- **WORK TO DO**: Summarize the forum thread below on map-factor calculations in three sentences.

My investigations are cataloged here: https://github.com/sgdecker/testing/blob/188ed819b4b464d5a3c1b83034435f0e6b9d800c/MapProjectionExploration.ipynb

sgdecker commented 3 years ago

I can now reproduce the GEMPAK calculation on Grid 218 using the proj4 map factors. I am not sure what I am doing differently from @kgoebber actually, but it works! Details are in this notebook, and the data files are in the repository.

sgdecker commented 3 years ago

Summary notebook demonstrating a working vorticity function for Grid 218 is here. Still need to revisit GFS global data and look at a stereographic grid.

jthielen commented 3 years ago

Just a side question, since such good progress is being made on the implementation side: for my own understanding's sake (and probably also documentation in the eventual implementation), is there a good reference for how these map-factor-based formulations come about? The GEMPAK appendix's "left as an exercise to the reader" is not very satisfactory, especially since it requires a working knowledge of differential geometry.

- **DATASET ROWS**:

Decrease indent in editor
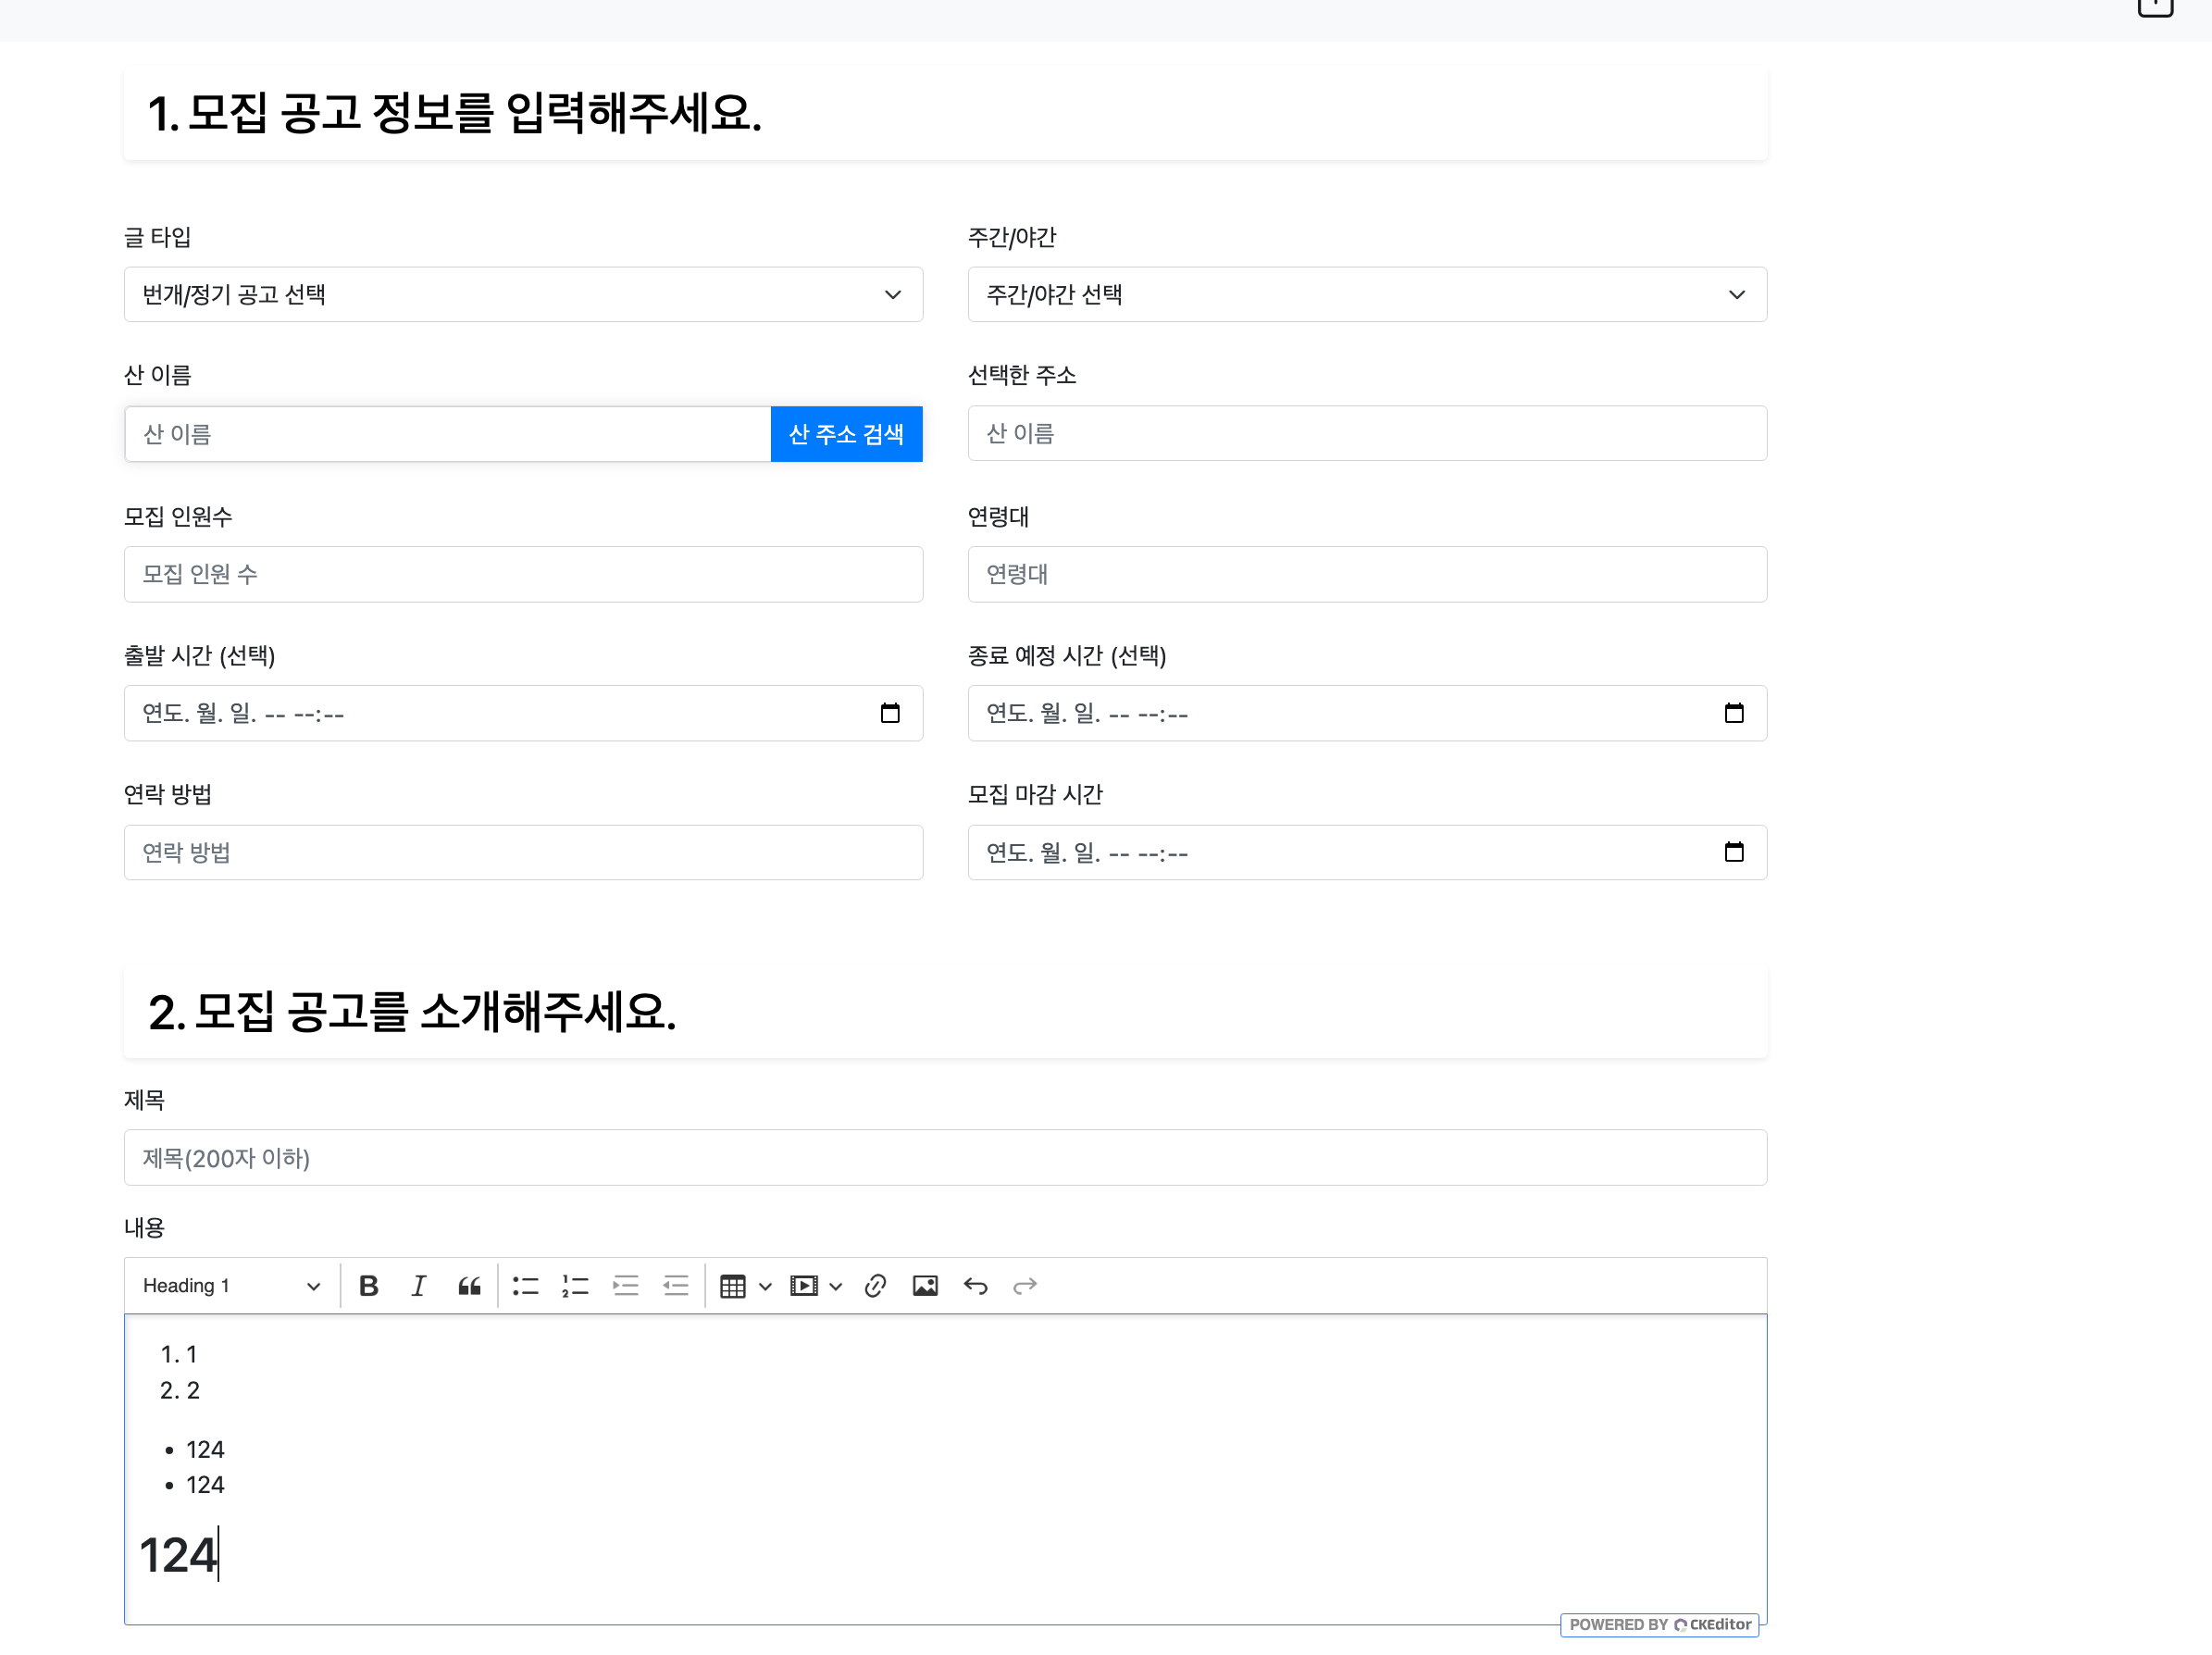 (x=676, y=1285)
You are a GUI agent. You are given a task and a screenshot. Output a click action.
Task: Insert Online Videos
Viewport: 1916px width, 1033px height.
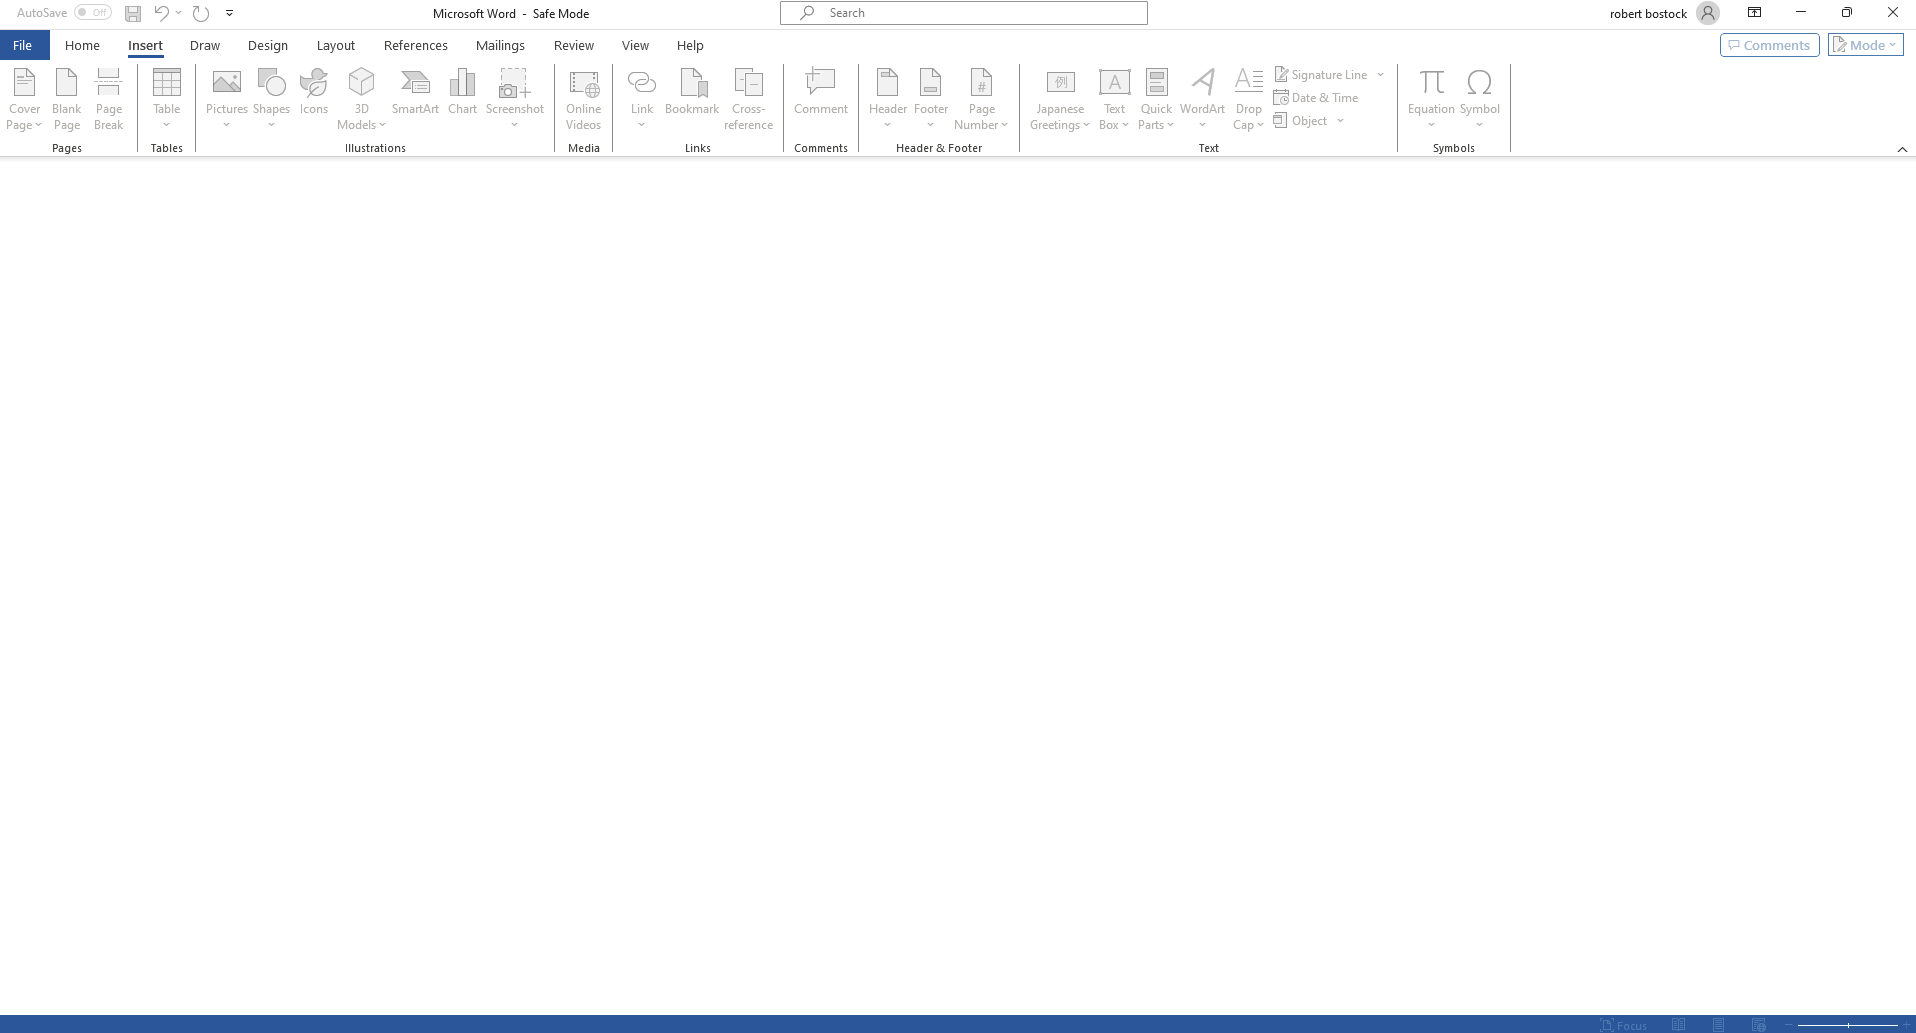pyautogui.click(x=583, y=97)
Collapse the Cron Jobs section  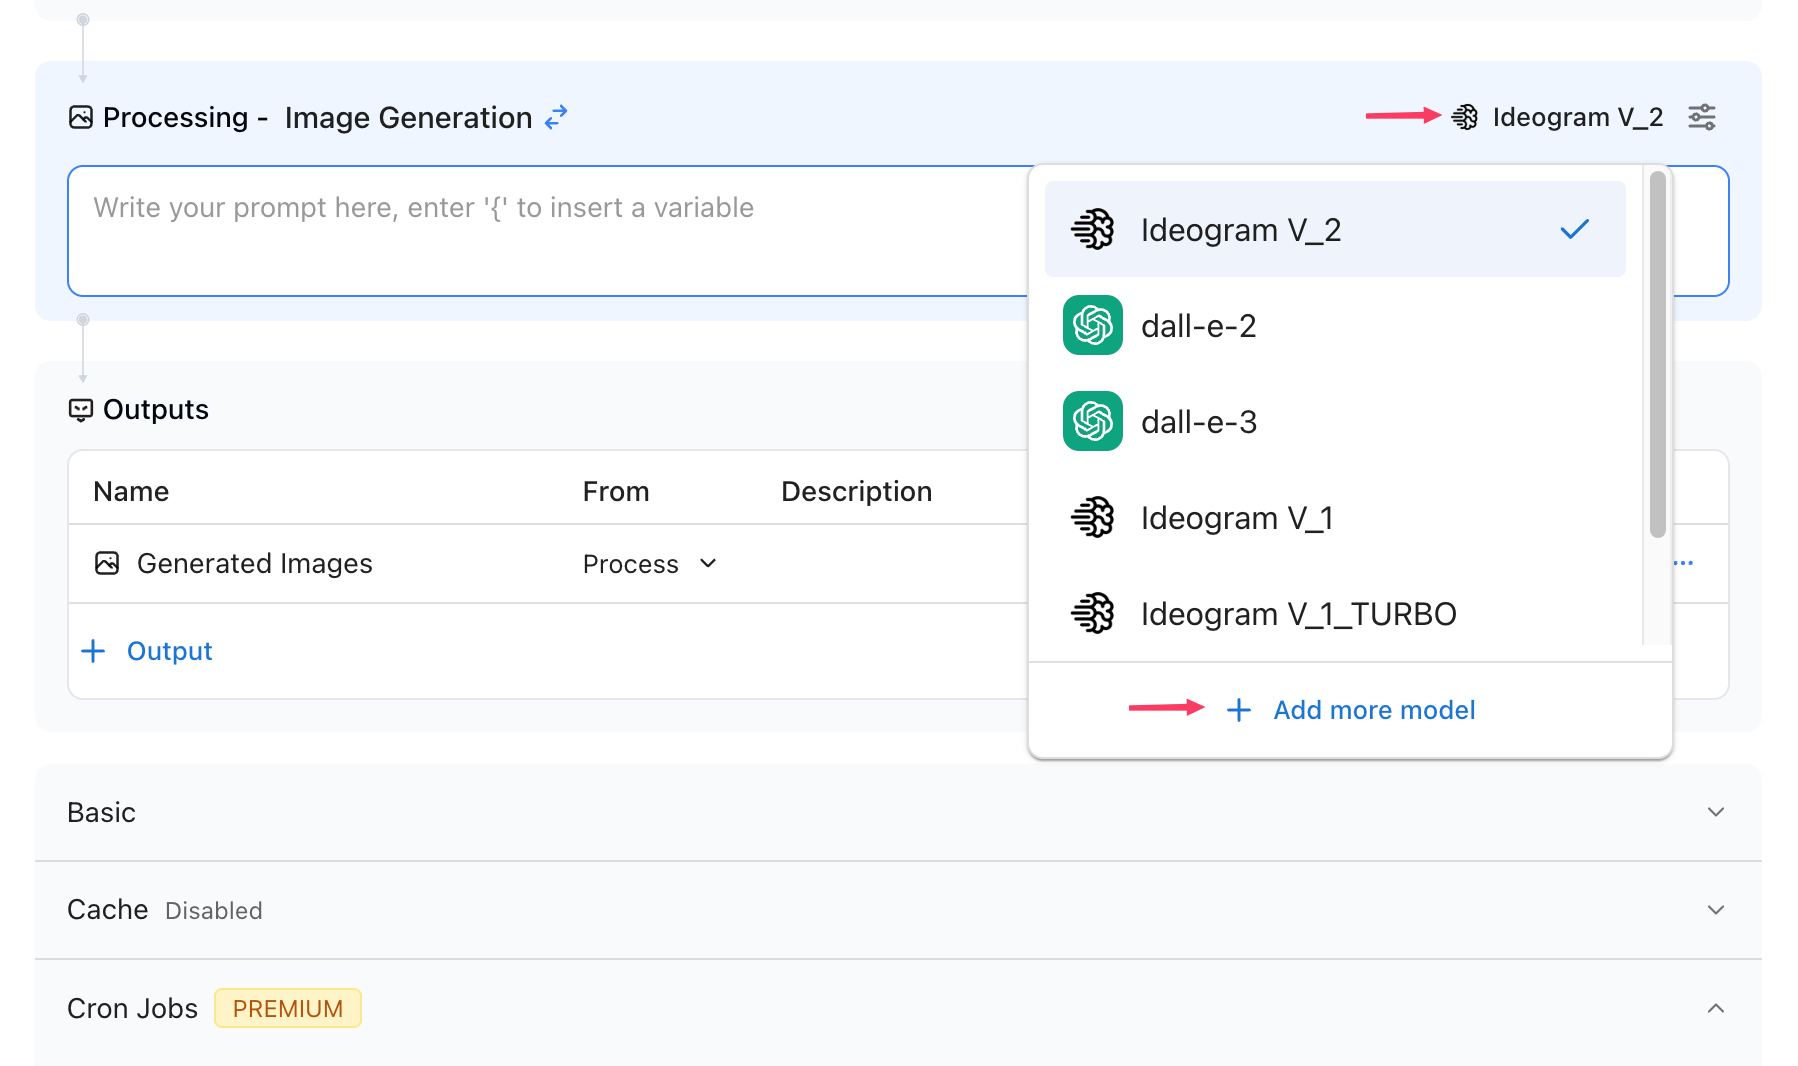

- **RESPONSE TO THIS EXERCISE**: sgdecker reports reproducing the GEMPAK calculation on Grid 218 with the proj4 map factors, without being sure what differs from @kgoebber's attempt, and shares a summary notebook with a working vorticity function for that grid. GFS global data still needs revisiting, and a stereographic grid still needs to be examined. jthielen asks for a good reference on how these map-factor-based formulations come about and calls the GEMPAK appendix's "left as an exercise to the reader" unsatisfactory because it requires a working knowledge of differential geometry.